Amori, gelosie, tradimenti, orgoglio, dignità, vendetta, maldicenza sono i temi che gli esseri umani si trovano giornalmente ad affrontare e sono i temi che magistralmente sono riproposti in questa “Cavalleria Rusticana”.

La storia si svolge la mattina di Pasqua, nella piazza di un paesino siciliano. Turiddu, ritornato dal servizio militare, nonostante che corteggi Santuzza, continua ad essere innamorato di Lola che nel frattempo si era sposata con Alfio. Santuzza chiede spiegazioni a Turiddu e per vendicarsi racconta ad Alfio che Lola gli è infedele. Turiddu ed Alfio si sfidano a duello e Turiddu muore.

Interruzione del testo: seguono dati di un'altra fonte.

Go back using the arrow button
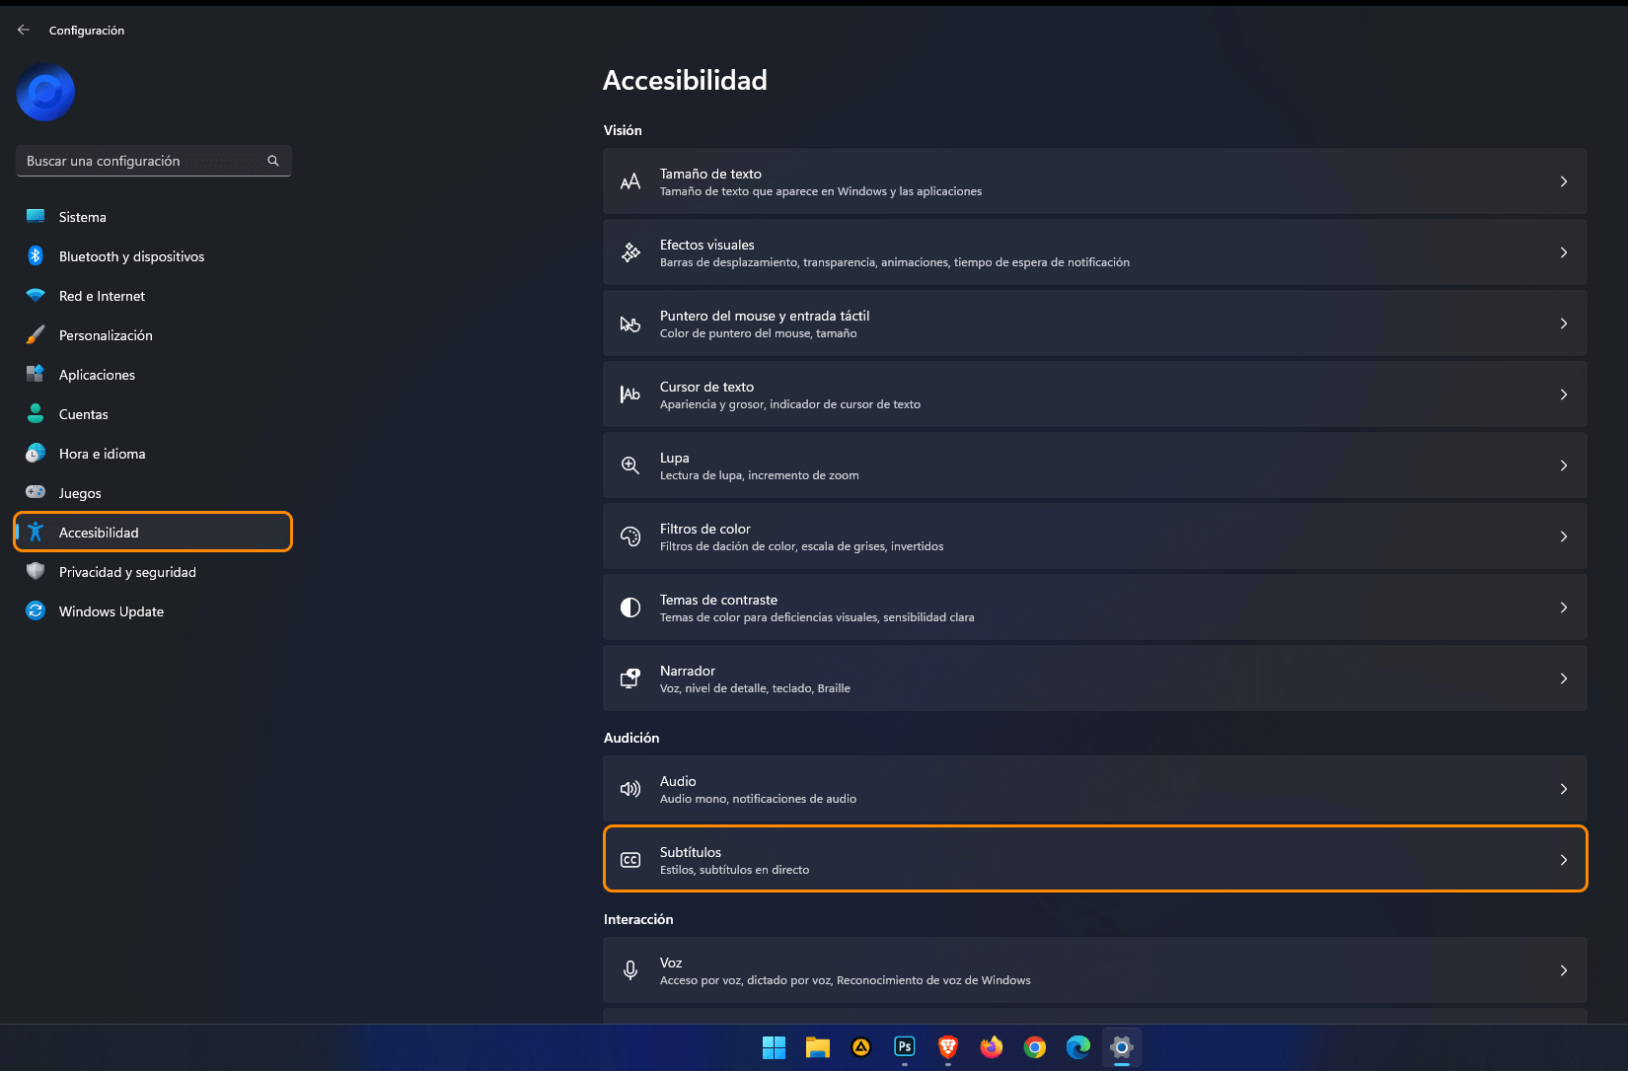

“Hanno ammazzato cumpare Turriddu”, grida una popolana all’epilogo dell’opera lirica mentre Turiddu, interpretato da un bravo Sebastian Ferrada, all’inizio emoziona con “O Lola ch’ai di latti la cammisa” (O Lola ch’ai di latti la cammisa/Si bianca e russa comu la cirasa,/Quannu t’affacci fai la vucca a risa,/Biato cui ti dà lu primu vasu!/Ntra la porta tua lu sangu è sparsu,/E nun me mporta si ce muoru accisu…/E s’iddu muoru e vaju mparadisu/Si nun ce truovo a ttia, mancu ce trasu) e con “Viva il vino spumeggiante” (Viva il vino spumeggiante/Nel bicchiere scintillante,/Come il riso dell’amante/Mite infonde il giubilo!/Viva il vino ch’è sincero/Che ci allieta ogni pensiero,/E che annega l’umor nero)

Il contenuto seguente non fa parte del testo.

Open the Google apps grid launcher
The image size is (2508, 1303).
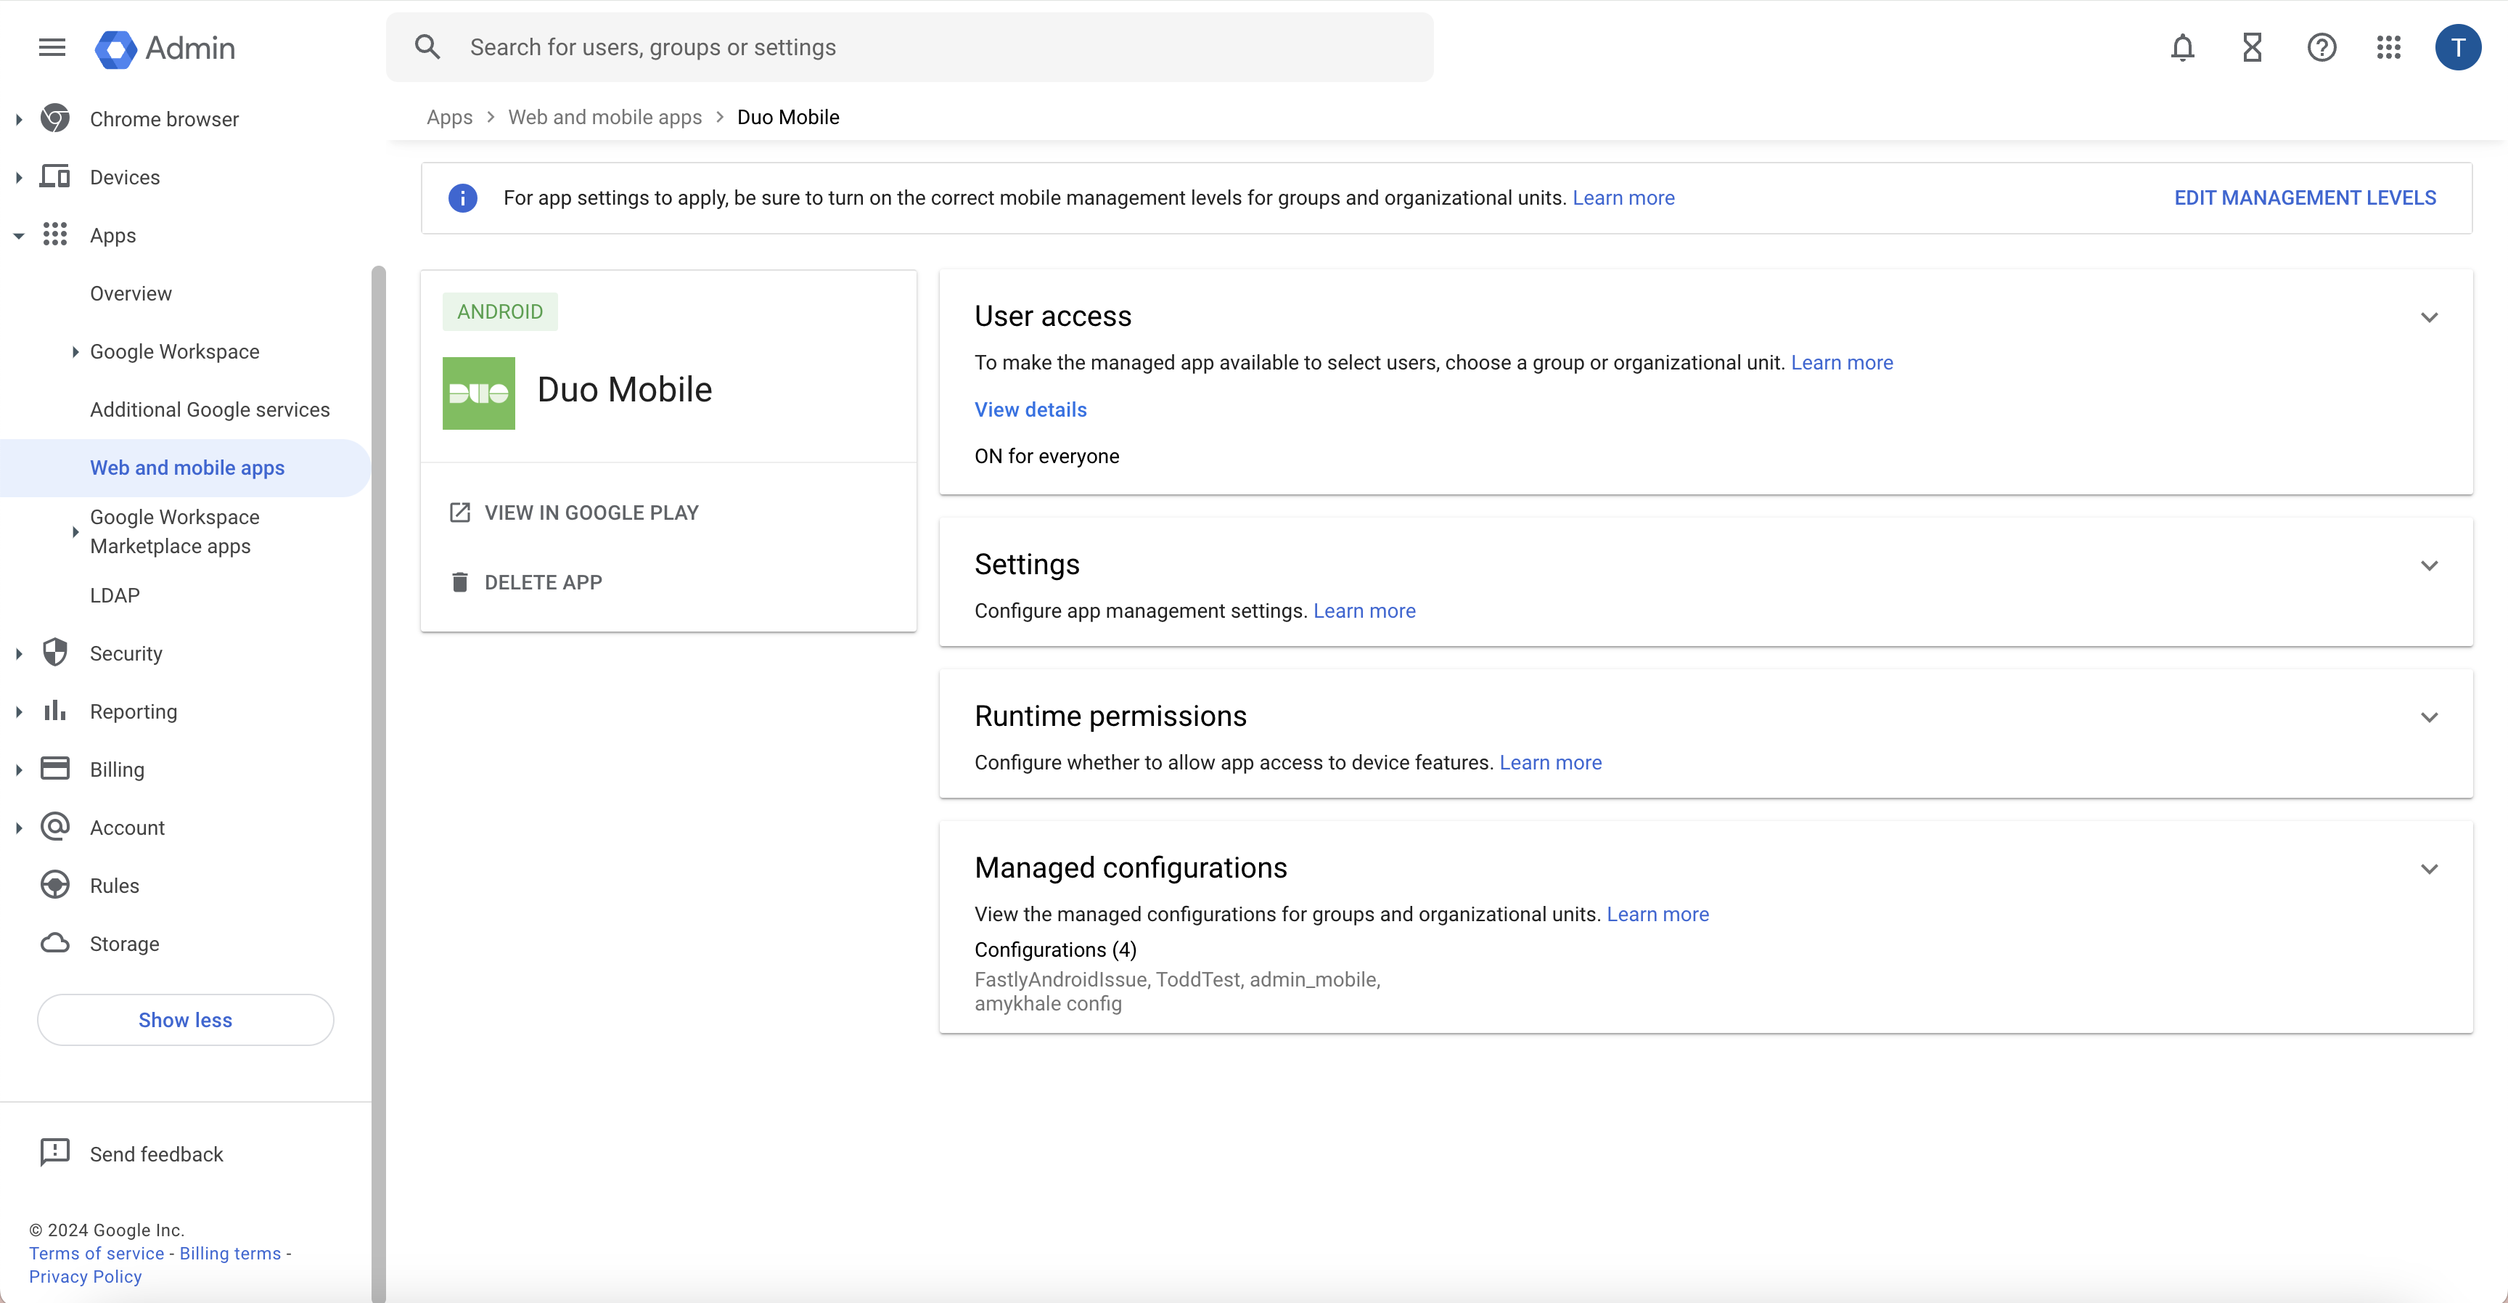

Il coro, composto dalla compagine del Coro Lirico Siciliano diretto dal Mº Francesco Costa, esegue con attenzione tutti i brani ed emerge con “Il cavallo scalpita” cantata da Alfio, interpretato dall’attore Armando Puklavec (Il cavallo scalpita,/I sonagli squillano,/Schiocca la frusta. E va!/Soffi il vento gelido,/Cada l’acqua o nevichi,/A me che cosa fa?) con l’intervento dello stesso coro (O che bel mestiere/Fare il carrettiere/Andar di qua e di là!).

Bravissima Sofía Mitropoulos (Santuzza), in scena per quasi tutta l’opera che incanta nello struggente duetto con la mamma di Turiddu, Sofia (interpretata da Elena Kanakis) con “Voi lo sapete, o mamma” (Voi lo sapete, o mamma,/Prima d’andar soldato,/Turiddu aveva a Lola/Eterna fè giurato./Tornò, la seppe sposa;/E con un nuovo amore/Volle spegner la fiamma/Che gli bruciava il core:/M’amò, l’amai./Quell’invidia d’ogni delizia mia,/Del suo sposo dimentica,/Arse di gelosia…/Me l’ha rapito…/Priva dell’onor mio rimango:/Lola e Turiddu s’amano,/Io piango, io piango!).

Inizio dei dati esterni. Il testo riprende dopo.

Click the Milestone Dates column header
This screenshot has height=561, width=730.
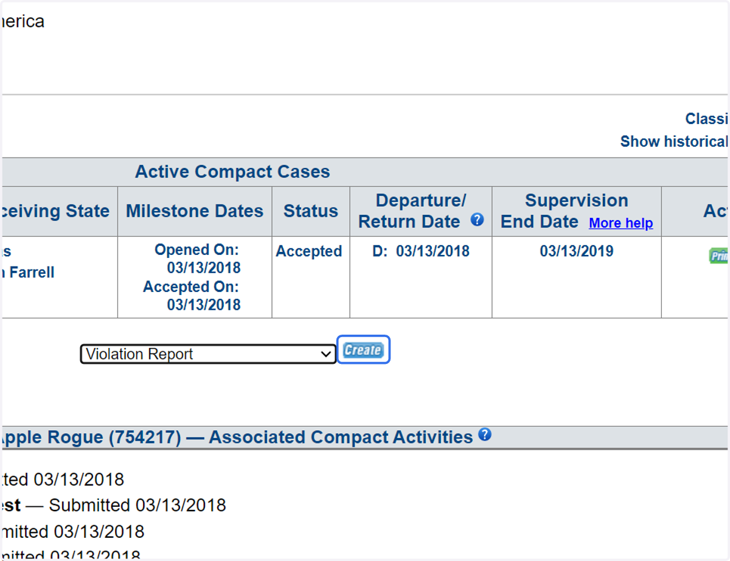point(195,211)
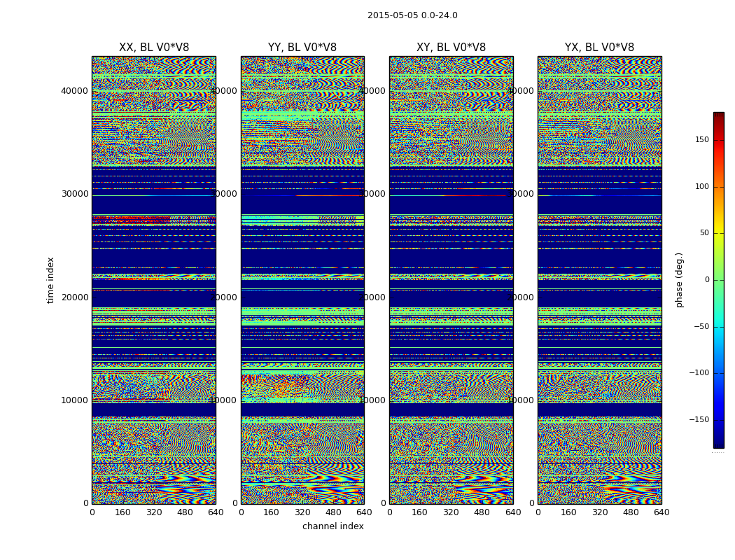This screenshot has height=560, width=735.
Task: Click the YY, BL V0*V8 subplot title
Action: coord(302,48)
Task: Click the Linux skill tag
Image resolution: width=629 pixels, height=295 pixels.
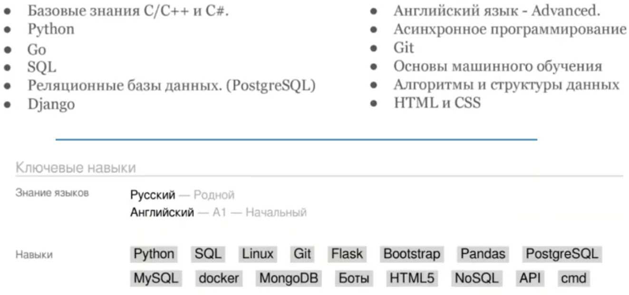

Sabrina Messina interpreta ottimamente Lola. Le musiche sono state affidate all’orchestra siracusana “Arturo Toscanini” diretta dal Maestro Michele Netti. Siracusano è anche l’aiuto regia, Massimo Tuccitto e siracusane sono state le comparse, tanti ragazzi dell’associazione culturale “Godot”.